# HE'S HOW OLD??



## jeanniecogan (Apr 3, 2014)

I bought Charlie last fall, He was a doll and we loved each other at first sight. I was told that he was 4 1/2 years old. His teeth didn't look like a 4 year old. He was thin and supposed to be trained to drive.




. and still a stallion.

i had a ball with him, drove him many times. he didn't seem to get much stronger. last week i took him to the vet to be gelded. When they took him in to geld him i asked the vet how old he thought he was. UNBELIEVEABLEY the vet said he was "coming 3". i was mortified. i really used him, and then to find out he is just a baby. i feel so bad.

does anyone have any suggestions on what i should do about his age. do you think i hurt him? he has had the whole winter off. he seems fine.

i also want to know about how big he will get. how long do they grow? he was 38 inches when i bought him. will he grow into a pony? i don't mind, just curious.

i want to throw in here that he drives like he has been going forever, has the best manners. which is why i didn't believe his teeth. everything else said he was older.


----------



## chandab (Apr 3, 2014)

Rats! Now I can't remember for sure, but I want to say my equine dentist thought one of my young mares was a year younger than she is when she looked at her teeth (it could be the opposite she thought, I just can't remember now, it was couple years ago that we had the discussion, and I just don't remember things well).

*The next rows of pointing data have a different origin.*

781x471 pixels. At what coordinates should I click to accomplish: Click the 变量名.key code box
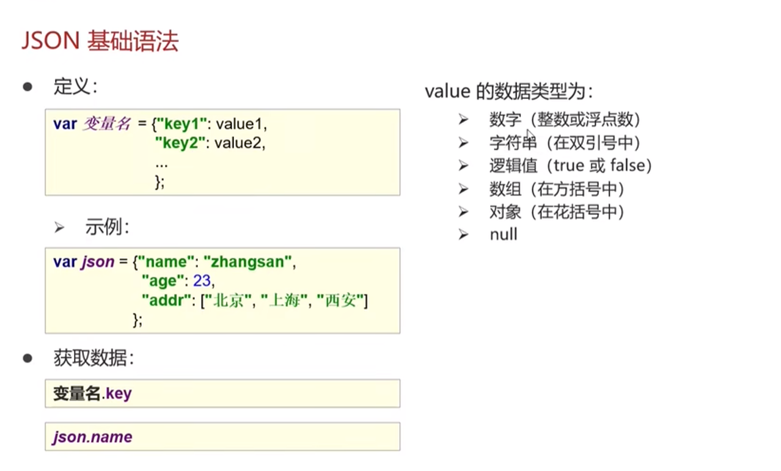pos(222,393)
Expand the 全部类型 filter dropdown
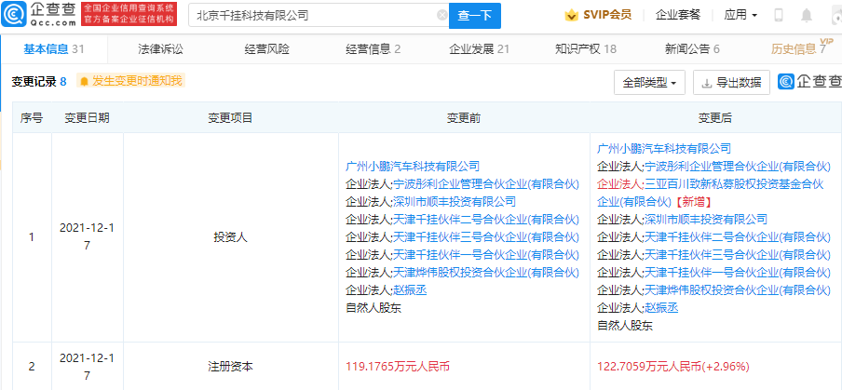 (650, 82)

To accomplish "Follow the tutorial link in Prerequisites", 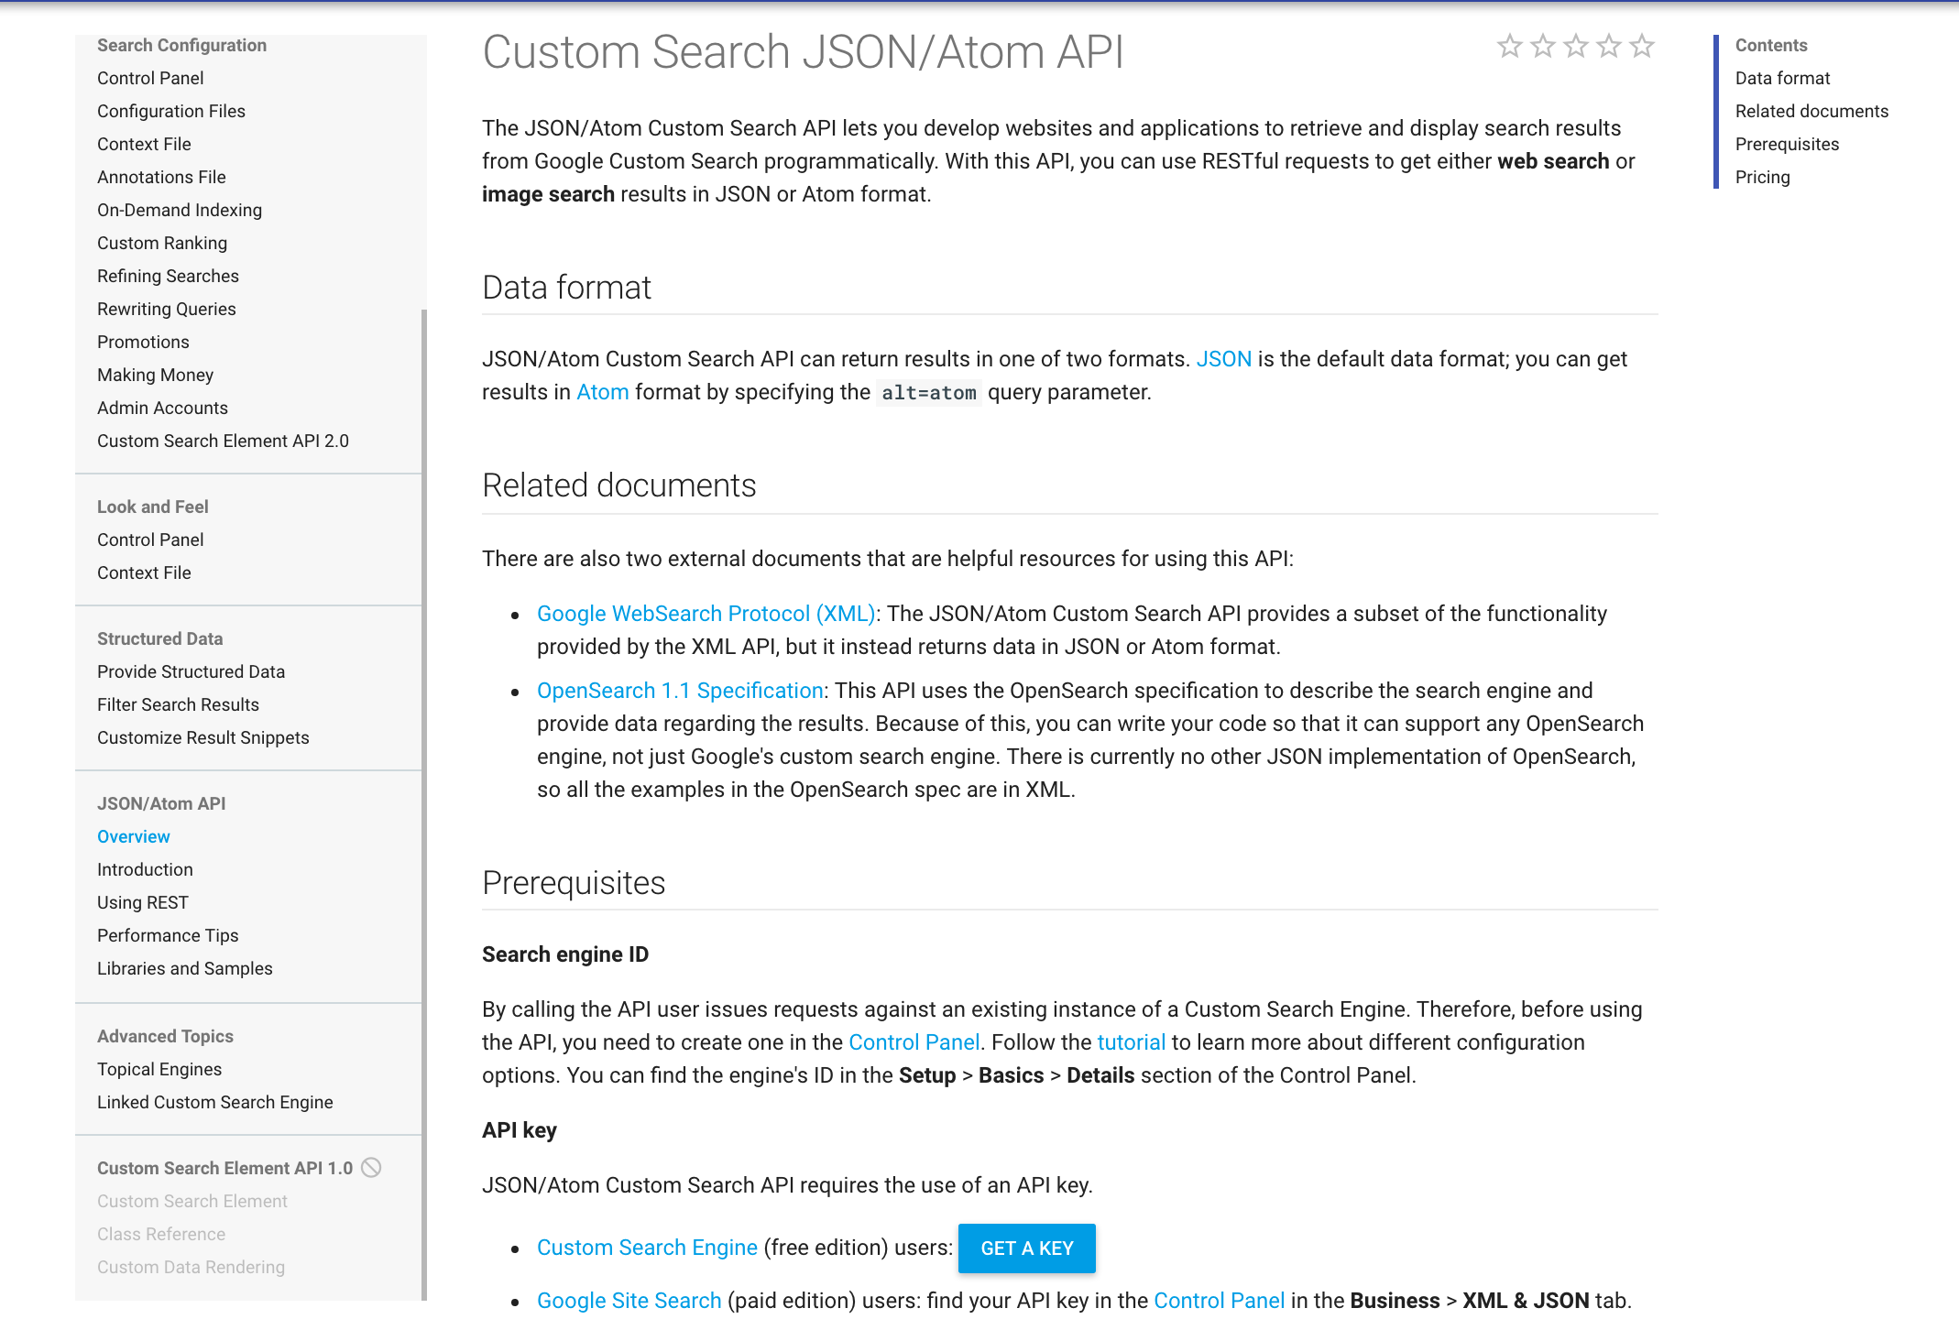I will [x=1131, y=1042].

You know now and have slowed down, likely he'll be ok; especially since we don't ride these little guys (look at all the long year, two year old saddle horses that are started under saddle; no I don't condone it and don't do it, but many come through just fine).


----------



## amysue (Apr 3, 2014)

Relax. He should be fine. As chanda said, its not like you were riding him and working him hard. I know just as many trainers who swear by putting young horses in training to help them develop right as I do those who swear it will stunt their development. As for the teeth, its hard to tell sometimes EXACTLY how old a mini is just by the teeth because so many of them are prone to dental abnormalities. Im not saying your guy has bad teeth or anything but when you said he wasn't in the best shape when you brought him home that made me think that maybe he just developed a bit late. Quite a few of the minis I have brought home as youngsters either lost baby teeth early or kept them longer than normal. I remember discussing it with the vet looking over their registration papers. Dont stress about it too bad. They are all different. The registries officially say they're done growing at age 3 but many still grow after and ive had plenty stop at age two (they just grew wider not taller). I know there is a calculation for measuring their cannon bone to guess their adult height. I dont remember it off the top of my head but ill ask someone today.


----------



## poniesrule (Apr 3, 2014)

Hugs! There's nothing worse than knowing you were doing something "wrong" even if you didn't really know it. Let the guilt go, rest assured he will be fine. Especially since you know and are able to back off anything more strenuous before you even start. I always went by the theory that they grow "up" until they're 4, and "out" until they're 7. Some horses follow this, some don't... & my theory could be flawed too! I've read where you measure from the middle of the knee to the top of the coronet and then convert to hands. So for example, if you measure and it's 10.5", he would mature around 10.2hh x 4" = 40.8" mature height. I've never tried it, but I just might measure mine tonight to see!


----------



## Marty (Apr 3, 2014)

If any damage has been done you will most likely notice it.

Just be careful and cautious. Work diligently with him, feed him up real good, continue to have fun and love him. You should both be fine.


----------



## jeanniecogan (Apr 3, 2014)

Thank you all, i feel much better. he is such a doll.


----------



## Marsha Cassada (Apr 5, 2014)

I've heard their spinal plates do not close until they are 5.

He may be one of those stoic types that does not show discomfort by behavior. Watch his eyes and body language for signs.

Did the vet say he had wolf teeth? Usually those are removed at gelding.

I'm assuming he had no papers; we just have to take people's word for things sometimes.

Sounds as though you have a horse with a wonderful driving temperament. The good news is, he is younger than you thought so you'll have more years to enjoy him!


----------



## Minimor (Apr 6, 2014)

Chances are he was driven harder before you got him than he was once you had him. Someone probably started him as a late yearling, which would be why he seems like he's been driving forever. Hopefully no harm has been done to him. If he has shown no sign of being sore and had no heat or swelling anywhere in his legs when you were working him, chances are he is okay. Problems could show up later in life, but since he was driven and not ridden, most likely he had no harm done. Many of the two year old futurity horses are started under saddle at 18 months of age and have hock problems by the time they are 5 years old--but, they are being ridden, and they are generally working in a circle in the arena--that is a whole different level of stress placed on immature legs and joints.


----------